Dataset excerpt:

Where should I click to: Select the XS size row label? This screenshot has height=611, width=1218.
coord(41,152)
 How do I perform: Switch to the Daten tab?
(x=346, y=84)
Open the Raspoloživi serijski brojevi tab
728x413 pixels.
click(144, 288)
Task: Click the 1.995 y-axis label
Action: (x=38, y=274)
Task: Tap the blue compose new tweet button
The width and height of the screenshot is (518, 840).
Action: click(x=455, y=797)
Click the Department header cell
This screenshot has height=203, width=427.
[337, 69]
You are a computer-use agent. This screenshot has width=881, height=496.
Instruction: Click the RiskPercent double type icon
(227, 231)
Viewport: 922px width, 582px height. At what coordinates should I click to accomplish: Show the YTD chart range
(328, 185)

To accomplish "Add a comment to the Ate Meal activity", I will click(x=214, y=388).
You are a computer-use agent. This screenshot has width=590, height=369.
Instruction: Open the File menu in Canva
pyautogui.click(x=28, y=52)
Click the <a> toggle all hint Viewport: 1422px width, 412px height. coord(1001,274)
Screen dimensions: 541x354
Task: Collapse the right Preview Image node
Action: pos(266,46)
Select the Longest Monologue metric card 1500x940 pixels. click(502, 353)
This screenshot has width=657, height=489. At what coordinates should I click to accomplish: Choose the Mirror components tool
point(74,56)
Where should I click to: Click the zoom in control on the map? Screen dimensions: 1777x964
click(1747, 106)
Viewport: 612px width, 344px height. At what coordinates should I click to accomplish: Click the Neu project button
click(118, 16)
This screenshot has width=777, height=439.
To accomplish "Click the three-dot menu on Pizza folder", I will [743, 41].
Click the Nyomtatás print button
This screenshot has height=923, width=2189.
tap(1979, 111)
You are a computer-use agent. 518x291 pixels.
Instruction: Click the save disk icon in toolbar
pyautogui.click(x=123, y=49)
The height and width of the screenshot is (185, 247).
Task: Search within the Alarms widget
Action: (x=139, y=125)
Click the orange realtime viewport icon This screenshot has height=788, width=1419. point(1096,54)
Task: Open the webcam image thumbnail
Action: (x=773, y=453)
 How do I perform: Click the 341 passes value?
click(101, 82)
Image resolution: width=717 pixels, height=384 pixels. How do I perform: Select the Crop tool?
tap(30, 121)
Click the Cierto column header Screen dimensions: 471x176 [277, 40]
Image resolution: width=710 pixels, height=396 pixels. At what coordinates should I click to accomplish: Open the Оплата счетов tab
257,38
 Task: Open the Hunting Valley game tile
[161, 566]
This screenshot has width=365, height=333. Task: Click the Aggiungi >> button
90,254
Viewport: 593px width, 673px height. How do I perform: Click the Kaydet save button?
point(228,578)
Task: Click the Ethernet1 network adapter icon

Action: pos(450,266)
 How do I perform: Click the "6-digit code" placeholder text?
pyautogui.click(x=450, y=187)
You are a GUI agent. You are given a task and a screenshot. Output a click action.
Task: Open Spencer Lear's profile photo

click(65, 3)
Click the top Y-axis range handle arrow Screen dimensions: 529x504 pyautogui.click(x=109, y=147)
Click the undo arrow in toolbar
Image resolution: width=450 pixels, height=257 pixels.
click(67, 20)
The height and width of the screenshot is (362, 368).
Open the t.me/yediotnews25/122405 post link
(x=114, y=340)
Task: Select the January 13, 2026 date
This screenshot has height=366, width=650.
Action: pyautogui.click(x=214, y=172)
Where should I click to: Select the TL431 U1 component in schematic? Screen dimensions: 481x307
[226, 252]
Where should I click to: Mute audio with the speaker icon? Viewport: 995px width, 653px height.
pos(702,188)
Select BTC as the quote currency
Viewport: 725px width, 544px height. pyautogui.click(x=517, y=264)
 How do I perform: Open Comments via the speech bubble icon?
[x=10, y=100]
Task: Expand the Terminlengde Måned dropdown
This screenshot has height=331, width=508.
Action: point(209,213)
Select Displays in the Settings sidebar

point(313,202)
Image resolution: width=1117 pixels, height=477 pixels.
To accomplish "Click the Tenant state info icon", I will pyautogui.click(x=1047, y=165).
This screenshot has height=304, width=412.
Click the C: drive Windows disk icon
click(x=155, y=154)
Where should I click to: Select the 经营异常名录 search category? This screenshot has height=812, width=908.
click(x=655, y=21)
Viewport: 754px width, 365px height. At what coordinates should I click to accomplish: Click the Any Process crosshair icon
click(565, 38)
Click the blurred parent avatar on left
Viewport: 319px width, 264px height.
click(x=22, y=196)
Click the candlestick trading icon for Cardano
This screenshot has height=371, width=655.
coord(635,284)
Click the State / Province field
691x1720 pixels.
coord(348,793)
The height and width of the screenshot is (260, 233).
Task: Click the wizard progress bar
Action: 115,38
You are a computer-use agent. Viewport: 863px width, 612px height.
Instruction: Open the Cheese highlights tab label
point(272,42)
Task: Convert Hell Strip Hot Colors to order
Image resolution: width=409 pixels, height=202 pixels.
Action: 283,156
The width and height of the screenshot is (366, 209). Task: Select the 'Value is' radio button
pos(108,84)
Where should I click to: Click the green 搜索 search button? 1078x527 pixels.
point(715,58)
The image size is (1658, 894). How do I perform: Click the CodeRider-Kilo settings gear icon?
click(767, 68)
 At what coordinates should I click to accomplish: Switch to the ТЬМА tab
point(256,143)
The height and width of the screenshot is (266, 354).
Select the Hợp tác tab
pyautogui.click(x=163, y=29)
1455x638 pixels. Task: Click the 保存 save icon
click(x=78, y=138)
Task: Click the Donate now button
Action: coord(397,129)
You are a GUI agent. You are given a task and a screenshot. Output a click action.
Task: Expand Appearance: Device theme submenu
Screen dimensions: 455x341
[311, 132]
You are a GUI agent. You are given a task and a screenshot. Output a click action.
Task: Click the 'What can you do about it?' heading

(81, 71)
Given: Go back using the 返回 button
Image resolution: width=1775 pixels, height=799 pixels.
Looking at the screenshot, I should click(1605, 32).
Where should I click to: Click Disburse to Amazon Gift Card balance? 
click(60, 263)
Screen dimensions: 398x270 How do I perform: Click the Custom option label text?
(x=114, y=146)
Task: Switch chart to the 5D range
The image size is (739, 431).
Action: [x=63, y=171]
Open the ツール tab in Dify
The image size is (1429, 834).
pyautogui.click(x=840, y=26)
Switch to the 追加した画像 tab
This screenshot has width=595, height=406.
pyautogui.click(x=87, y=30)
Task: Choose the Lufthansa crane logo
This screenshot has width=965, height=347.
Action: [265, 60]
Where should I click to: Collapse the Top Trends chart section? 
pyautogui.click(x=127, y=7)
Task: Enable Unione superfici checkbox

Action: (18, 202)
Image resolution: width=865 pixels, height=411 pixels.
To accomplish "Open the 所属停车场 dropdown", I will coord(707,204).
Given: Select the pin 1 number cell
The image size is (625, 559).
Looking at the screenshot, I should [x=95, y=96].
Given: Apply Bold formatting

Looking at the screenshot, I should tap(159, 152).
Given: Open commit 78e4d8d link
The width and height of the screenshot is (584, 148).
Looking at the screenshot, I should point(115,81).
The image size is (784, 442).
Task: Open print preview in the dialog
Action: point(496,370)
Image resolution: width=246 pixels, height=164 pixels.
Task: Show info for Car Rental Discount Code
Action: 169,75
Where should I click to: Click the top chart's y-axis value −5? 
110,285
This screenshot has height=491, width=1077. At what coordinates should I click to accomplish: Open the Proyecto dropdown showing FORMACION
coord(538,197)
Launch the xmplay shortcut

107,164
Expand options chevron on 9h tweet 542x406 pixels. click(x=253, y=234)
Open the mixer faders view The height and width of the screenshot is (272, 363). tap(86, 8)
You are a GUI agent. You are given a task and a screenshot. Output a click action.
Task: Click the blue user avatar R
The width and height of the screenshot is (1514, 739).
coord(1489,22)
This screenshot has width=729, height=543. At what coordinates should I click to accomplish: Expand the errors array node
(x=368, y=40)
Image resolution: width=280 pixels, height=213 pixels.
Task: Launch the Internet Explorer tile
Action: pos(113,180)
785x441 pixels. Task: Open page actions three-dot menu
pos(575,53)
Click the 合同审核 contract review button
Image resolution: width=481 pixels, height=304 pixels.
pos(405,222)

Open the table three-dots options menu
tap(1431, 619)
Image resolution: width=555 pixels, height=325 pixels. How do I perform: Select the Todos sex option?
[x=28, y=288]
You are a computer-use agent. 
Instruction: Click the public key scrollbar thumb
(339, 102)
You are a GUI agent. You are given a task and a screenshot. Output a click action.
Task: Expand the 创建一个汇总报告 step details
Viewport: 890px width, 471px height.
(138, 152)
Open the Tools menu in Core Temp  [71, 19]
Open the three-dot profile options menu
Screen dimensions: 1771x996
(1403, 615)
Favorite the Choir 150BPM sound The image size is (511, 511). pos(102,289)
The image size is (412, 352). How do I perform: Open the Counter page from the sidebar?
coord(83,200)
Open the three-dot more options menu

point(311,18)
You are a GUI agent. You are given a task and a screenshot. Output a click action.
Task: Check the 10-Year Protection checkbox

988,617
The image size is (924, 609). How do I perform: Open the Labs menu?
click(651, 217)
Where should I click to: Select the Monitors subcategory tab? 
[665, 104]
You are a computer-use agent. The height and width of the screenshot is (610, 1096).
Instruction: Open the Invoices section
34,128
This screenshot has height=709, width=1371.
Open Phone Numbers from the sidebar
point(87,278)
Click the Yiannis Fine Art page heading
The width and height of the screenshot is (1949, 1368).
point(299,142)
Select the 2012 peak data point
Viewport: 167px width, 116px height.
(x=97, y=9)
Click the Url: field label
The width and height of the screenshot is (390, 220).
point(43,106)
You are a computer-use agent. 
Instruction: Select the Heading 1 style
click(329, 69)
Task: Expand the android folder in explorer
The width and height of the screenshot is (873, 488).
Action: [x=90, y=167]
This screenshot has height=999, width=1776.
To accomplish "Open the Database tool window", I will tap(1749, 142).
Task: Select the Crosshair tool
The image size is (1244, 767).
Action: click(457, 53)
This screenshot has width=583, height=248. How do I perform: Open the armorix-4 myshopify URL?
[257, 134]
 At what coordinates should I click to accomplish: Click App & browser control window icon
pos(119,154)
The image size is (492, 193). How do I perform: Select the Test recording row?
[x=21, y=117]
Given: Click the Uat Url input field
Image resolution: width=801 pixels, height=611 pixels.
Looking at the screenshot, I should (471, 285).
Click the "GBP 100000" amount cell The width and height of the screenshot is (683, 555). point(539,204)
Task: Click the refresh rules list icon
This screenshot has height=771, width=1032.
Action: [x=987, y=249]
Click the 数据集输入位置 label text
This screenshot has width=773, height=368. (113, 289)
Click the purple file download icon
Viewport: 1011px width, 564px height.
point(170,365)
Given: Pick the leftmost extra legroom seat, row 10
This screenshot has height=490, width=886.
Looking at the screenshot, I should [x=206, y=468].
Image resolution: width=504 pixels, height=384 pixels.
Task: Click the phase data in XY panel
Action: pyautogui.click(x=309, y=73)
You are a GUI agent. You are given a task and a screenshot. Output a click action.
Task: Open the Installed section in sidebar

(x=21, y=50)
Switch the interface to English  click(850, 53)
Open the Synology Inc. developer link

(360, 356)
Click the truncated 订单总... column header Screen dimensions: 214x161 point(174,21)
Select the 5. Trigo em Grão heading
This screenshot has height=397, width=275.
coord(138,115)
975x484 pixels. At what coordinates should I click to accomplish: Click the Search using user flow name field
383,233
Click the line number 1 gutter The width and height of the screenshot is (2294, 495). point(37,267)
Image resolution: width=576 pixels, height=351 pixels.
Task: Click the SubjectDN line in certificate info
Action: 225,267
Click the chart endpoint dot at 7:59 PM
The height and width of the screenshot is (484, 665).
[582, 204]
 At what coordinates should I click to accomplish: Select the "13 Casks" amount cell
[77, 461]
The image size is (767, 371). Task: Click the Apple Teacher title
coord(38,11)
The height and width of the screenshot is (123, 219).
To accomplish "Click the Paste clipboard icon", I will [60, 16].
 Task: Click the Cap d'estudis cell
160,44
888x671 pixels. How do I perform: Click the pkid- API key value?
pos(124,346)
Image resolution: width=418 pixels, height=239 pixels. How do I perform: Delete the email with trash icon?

Do this: Update everything from the start of the records down to the line containing "Action: (x=38, y=274)" by changing "tab" to "pane", and leave the rest unchanged.

Finished answer:
Where should I click to: Select the XS size row label? This screenshot has height=611, width=1218.
coord(41,152)
 How do I perform: Switch to the Daten pane?
(x=346, y=84)
Open the Raspoloživi serijski brojevi pane
728x413 pixels.
click(144, 288)
Task: Click the 1.995 y-axis label
Action: (x=38, y=274)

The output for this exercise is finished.